** BEGIN Record set **
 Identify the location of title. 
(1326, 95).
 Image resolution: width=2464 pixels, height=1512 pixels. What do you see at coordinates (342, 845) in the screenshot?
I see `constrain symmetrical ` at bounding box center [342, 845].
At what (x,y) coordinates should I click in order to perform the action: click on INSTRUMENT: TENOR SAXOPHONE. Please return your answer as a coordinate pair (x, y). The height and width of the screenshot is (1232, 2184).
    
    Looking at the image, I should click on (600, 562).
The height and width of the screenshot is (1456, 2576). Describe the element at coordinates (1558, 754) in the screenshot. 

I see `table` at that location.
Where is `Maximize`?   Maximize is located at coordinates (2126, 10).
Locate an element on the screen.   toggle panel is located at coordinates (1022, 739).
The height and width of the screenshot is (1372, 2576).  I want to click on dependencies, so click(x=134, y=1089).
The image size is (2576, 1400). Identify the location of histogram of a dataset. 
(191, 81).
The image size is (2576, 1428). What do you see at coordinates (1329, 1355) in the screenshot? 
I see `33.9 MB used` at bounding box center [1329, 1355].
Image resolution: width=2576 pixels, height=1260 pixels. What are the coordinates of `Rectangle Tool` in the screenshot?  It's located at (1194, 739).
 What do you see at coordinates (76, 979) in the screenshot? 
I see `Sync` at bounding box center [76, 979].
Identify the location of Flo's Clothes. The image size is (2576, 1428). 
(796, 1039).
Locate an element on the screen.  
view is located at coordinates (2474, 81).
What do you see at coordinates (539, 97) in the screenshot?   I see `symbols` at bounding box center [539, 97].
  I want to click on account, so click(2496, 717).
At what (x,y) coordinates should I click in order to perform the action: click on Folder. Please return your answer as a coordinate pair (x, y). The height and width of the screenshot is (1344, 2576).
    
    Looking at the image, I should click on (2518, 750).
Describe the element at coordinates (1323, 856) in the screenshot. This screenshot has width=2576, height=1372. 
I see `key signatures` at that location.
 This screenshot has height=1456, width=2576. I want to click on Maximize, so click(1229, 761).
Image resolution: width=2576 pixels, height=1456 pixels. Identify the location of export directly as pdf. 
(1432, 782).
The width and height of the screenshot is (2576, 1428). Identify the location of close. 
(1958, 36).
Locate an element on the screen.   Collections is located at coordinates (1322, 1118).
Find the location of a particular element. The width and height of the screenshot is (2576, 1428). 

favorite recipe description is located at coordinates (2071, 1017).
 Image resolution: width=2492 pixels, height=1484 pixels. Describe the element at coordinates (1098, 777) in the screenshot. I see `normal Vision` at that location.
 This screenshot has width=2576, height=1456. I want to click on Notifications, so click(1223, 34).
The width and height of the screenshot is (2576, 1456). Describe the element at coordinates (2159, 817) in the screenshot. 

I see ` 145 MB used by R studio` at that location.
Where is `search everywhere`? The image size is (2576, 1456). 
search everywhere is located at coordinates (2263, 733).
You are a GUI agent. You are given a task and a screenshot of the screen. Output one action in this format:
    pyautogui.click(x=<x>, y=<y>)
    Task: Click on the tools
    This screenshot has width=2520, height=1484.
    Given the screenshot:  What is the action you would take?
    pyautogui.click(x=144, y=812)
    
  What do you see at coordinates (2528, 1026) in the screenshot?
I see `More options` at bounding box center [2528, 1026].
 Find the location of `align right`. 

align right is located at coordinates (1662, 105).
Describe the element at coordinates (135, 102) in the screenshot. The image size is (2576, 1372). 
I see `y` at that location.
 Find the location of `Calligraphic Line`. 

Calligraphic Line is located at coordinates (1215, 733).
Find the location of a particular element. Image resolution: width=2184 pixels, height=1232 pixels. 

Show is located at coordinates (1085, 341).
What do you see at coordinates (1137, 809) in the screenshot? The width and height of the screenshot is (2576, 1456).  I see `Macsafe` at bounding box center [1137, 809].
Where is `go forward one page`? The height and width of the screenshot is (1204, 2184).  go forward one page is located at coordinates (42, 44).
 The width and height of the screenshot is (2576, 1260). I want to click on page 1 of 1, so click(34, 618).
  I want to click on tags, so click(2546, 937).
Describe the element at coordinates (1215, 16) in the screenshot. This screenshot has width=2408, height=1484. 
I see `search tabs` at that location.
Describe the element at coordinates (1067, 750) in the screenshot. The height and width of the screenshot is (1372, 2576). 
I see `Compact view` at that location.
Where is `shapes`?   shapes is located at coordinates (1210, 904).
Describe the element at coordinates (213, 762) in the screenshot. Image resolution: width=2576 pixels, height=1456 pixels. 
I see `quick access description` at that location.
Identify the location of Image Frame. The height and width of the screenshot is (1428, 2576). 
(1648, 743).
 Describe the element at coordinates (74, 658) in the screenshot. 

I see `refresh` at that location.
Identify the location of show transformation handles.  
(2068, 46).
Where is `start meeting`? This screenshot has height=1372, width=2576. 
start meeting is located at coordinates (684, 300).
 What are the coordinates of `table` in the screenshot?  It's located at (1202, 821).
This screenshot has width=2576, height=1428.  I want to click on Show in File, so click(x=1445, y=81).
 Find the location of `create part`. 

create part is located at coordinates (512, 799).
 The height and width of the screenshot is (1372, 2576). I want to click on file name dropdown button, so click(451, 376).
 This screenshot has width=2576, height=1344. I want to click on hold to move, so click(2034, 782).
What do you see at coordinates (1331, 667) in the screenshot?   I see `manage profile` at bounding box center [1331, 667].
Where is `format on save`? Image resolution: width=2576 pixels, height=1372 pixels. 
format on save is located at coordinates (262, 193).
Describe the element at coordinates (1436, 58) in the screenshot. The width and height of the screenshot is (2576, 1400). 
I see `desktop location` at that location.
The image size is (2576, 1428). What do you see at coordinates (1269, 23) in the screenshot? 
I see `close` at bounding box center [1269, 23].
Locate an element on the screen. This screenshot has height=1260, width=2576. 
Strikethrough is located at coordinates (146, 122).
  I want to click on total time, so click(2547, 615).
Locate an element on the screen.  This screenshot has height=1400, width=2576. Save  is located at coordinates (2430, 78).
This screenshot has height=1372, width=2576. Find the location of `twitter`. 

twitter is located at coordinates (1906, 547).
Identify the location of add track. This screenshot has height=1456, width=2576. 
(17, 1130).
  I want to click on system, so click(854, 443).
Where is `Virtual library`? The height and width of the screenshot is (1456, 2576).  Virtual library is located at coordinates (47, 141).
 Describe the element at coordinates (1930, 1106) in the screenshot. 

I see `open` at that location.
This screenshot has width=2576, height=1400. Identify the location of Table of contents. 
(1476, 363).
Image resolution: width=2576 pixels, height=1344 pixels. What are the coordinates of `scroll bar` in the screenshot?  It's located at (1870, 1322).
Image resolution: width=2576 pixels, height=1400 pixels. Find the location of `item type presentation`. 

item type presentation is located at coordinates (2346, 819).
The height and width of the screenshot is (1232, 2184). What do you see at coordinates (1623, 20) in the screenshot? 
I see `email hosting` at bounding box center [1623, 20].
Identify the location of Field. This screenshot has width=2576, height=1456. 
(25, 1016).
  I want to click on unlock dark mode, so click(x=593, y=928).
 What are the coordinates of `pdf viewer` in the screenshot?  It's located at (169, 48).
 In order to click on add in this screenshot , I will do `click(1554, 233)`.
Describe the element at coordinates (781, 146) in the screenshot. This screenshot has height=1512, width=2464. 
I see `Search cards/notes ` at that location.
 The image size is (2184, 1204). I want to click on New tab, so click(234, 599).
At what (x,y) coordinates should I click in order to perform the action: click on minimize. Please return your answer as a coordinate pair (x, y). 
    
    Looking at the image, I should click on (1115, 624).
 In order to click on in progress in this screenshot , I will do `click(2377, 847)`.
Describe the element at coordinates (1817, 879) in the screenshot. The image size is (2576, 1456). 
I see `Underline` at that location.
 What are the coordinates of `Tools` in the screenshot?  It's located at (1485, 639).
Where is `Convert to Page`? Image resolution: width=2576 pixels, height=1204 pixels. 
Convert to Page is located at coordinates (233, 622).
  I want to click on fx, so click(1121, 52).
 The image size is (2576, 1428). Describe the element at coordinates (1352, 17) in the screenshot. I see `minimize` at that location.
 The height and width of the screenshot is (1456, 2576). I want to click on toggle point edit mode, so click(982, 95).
** END Record set **
▶ _Exercise requirements_:
Copy the rows verbatim, starting at the line that contains "directly as pdf." and stopping after the line that contains "search everywhere is".

▶ _Exercise result_:
Image resolution: width=2576 pixels, height=1456 pixels. Identify the location of export directly as pdf. 
(1432, 782).
The width and height of the screenshot is (2576, 1428). Identify the location of close. 
(1958, 36).
Locate an element on the screen.   Collections is located at coordinates (1322, 1118).
Find the location of a particular element. The width and height of the screenshot is (2576, 1428). 

favorite recipe description is located at coordinates (2071, 1017).
 Image resolution: width=2492 pixels, height=1484 pixels. Describe the element at coordinates (1098, 777) in the screenshot. I see `normal Vision` at that location.
 This screenshot has width=2576, height=1456. I want to click on Notifications, so click(1223, 34).
The width and height of the screenshot is (2576, 1456). Describe the element at coordinates (2159, 817) in the screenshot. 

I see ` 145 MB used by R studio` at that location.
Where is `search everywhere`? The image size is (2576, 1456). 
search everywhere is located at coordinates (2263, 733).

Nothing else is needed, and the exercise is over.